#### [Reading text]

I don’t know what made me think of Paul Harvey the other day. I guess I was sick with one of the worst head colds I’ve ever had and I was sending a letter to my sister to let her know what was going on in our side of the country. The phrase “Now you know the rest of the story” popped into my little pea brain which is been known to be full of useless information but, oh, so interesting. At least to me.

Paul Harvey was part of my life growing up in Iowa in the 50s. We’d turn on the kitchen radio in the morning and there it would sit blasting away the Farm Report and everything all day long every day. Our local radio station was called KFJB. We kids decided that this acronym stood for Krazy Farmer’s Jazz Band and we looked forward to listening to Man On The Street every day at noon when the guy would walk down to the local Kresge dime store and there, by the donut machine, he would interview people passing by.

Sometimes the radio would play Patsy Cline singing one of her famous songs. I still love “Sweet Dreams” to this day and it reminds me of piles of French fries, cherry cokes and dinner plate size pork fritters at the counter at that very dime store.

#### [Supplied records]
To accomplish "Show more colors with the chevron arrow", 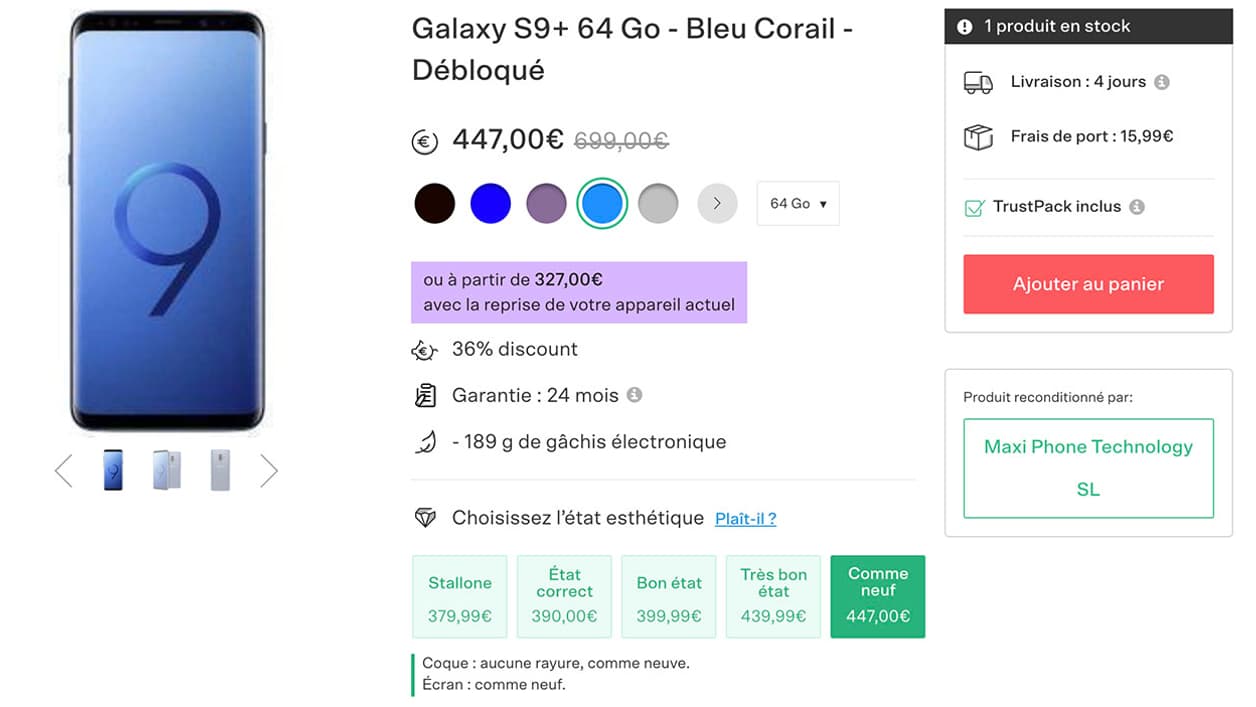I will [717, 203].
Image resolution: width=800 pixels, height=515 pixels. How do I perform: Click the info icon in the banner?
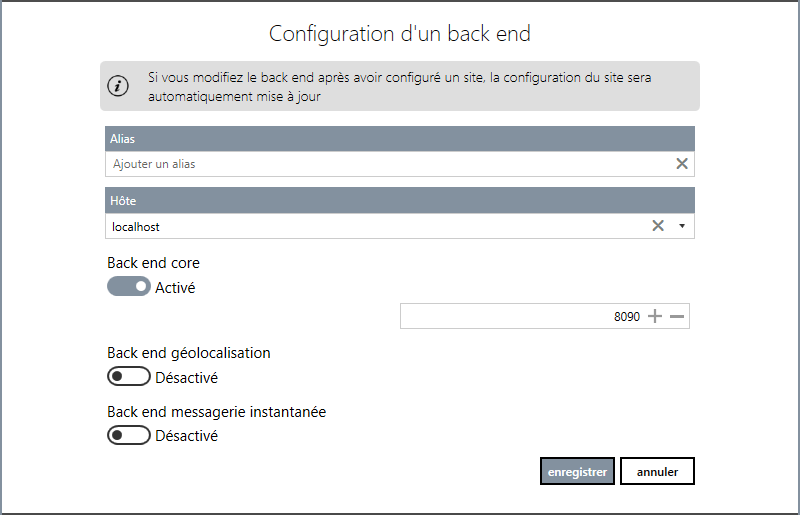coord(118,85)
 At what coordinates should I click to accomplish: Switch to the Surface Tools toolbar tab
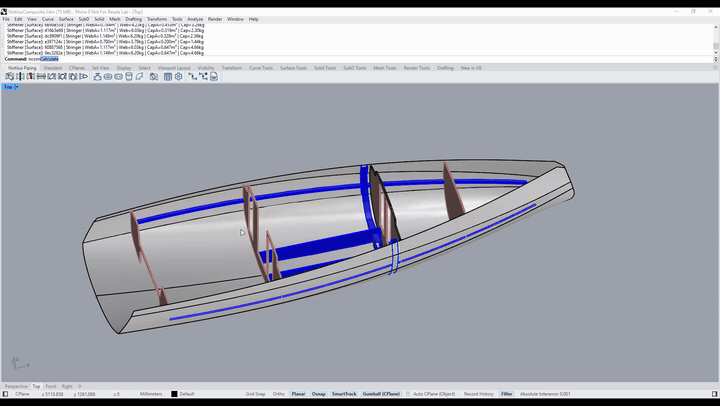293,68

#### [What you will do]
1 - Decide whether each statement agrees with the text about Paul Harvey. Answer yes or no, and quote the words from the text that settle it.
(a) The local radio station was called KFJB.
(b) Man On The Street was broadcast every evening.
(c) The writer no longer likes "Sweet Dreams."
2 - Answer these questions using the text about Paul Harvey.
(a) To whom was the writer sending a letter?
(b) In what state did the writer grow up?
(c) Where did the Man On The Street host interview passersby?
Use only the text about Paul Harvey, not the material.

#### [Answers in order]
1 -
(a) Yes: "Our local radio station was called KFJB."
(b) No: "we looked forward to listening to Man On The Street every day at noon"
(c) No: "I still love “Sweet Dreams” to this day"

2 -
(a) The writer's sister.
(b) Iowa.
(c) At the local Kresge dime store, by the donut machine.